De las series inconclusas. El carrito.

 Varias veces escuché la misma historia durante los años que vivió mi madre. Ella la contaba siempre al hablar de mis hermanas y yo, de nuestra infancia. La historia en sí misma no pasa de ser una nimiedad, pero no deja de ser un evento fundacional para mí. Aunque hasta ahora sea capaz de pensarlo de ese modo. 

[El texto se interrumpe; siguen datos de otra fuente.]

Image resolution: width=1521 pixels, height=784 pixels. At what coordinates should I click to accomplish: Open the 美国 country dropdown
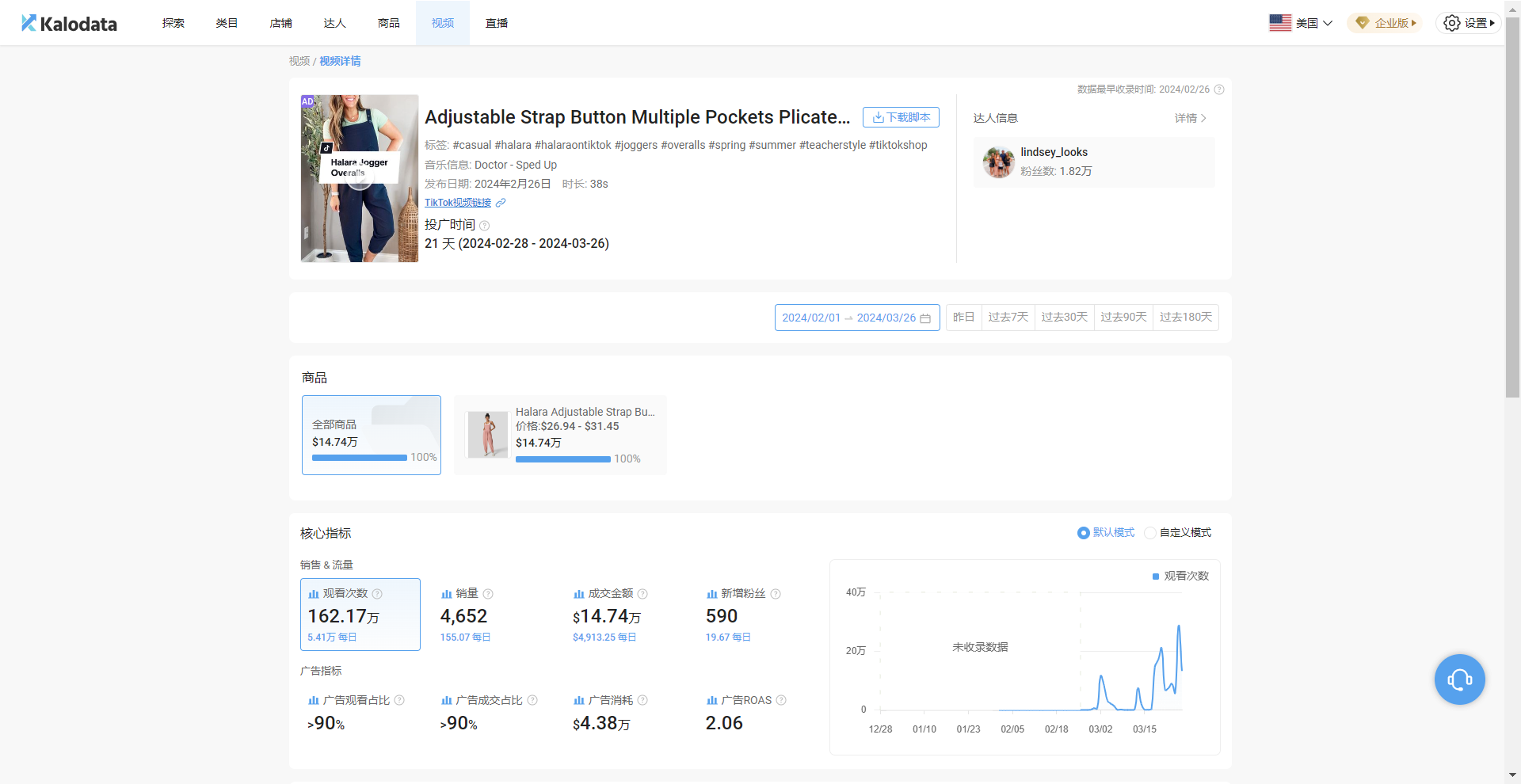click(x=1301, y=23)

La historia, pues, se trata de que cuando era niño, unos dos o tres años, me había levantado un día buscando el carrito que me habían regalado. La extrañeza de mi mamá provenía de que no me habían regalado un carrito. Supuestamente, yo lo describía, pero no puedo recordar esa parte de la historia. Tengo como imagen del relato que me metía debajo de la cama donde se suponía que debía estar el carrito y que, después, lo buscaba en el ropero y así, sucesivamente, hasta agotar todos los posibles lugares en los que podía estar.

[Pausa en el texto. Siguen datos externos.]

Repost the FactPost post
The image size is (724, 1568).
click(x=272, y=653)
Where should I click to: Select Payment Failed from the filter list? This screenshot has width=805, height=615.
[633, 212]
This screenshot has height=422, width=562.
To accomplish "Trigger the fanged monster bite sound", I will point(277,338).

El carrito, por supuesto, no apareció. Mi mamá trataba, infructuosamente, de convencerme que no existía, que lo había soñado. Yo no podía creerlo y lloraba a moco tendido, como dicen, porque era imposible que algo tan real fuera de la sustancia de los sueños. ¿Cuándo acepté que el carrito no existía? No lo sé. Al repasar ciertos eventos claves de mi vida, me asusta pensar que no lo hice. 

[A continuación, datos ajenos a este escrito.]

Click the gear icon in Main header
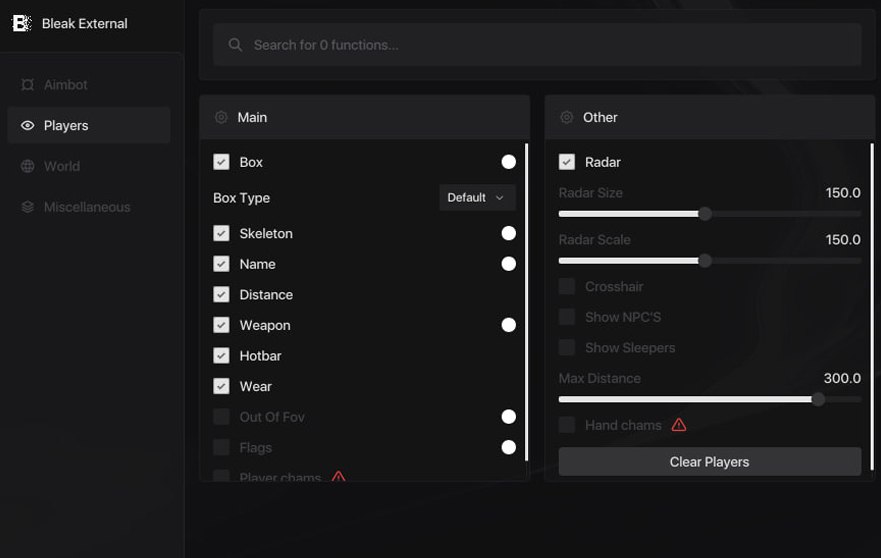The width and height of the screenshot is (881, 558). [221, 117]
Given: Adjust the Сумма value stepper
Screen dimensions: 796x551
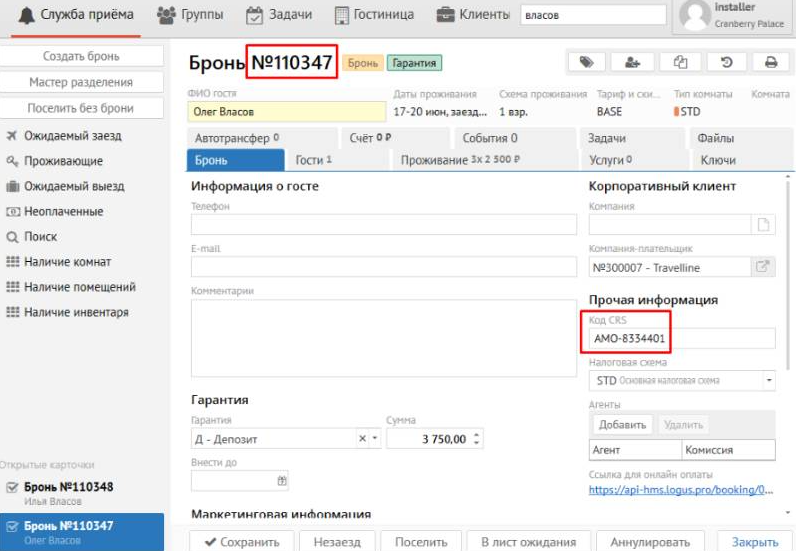Looking at the screenshot, I should 476,439.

Toda mi infancia, sufrí de forma continua parálisis del sueño. Me aterrorizaban esos eventos. Escuchaba voces, y risas a veces. A veces, también, tenía sueños muy vívidos. Cuando tuve más edad y aprendí a superar la parálisis para ingresar a un sueño lúcido, me fascinaba la claridad de la percepción que tenía en él. Puro extracto de felicidad. Mi miedo mas intenso y mi placer más grande se daban la mano en la misma grieta de la realidad. 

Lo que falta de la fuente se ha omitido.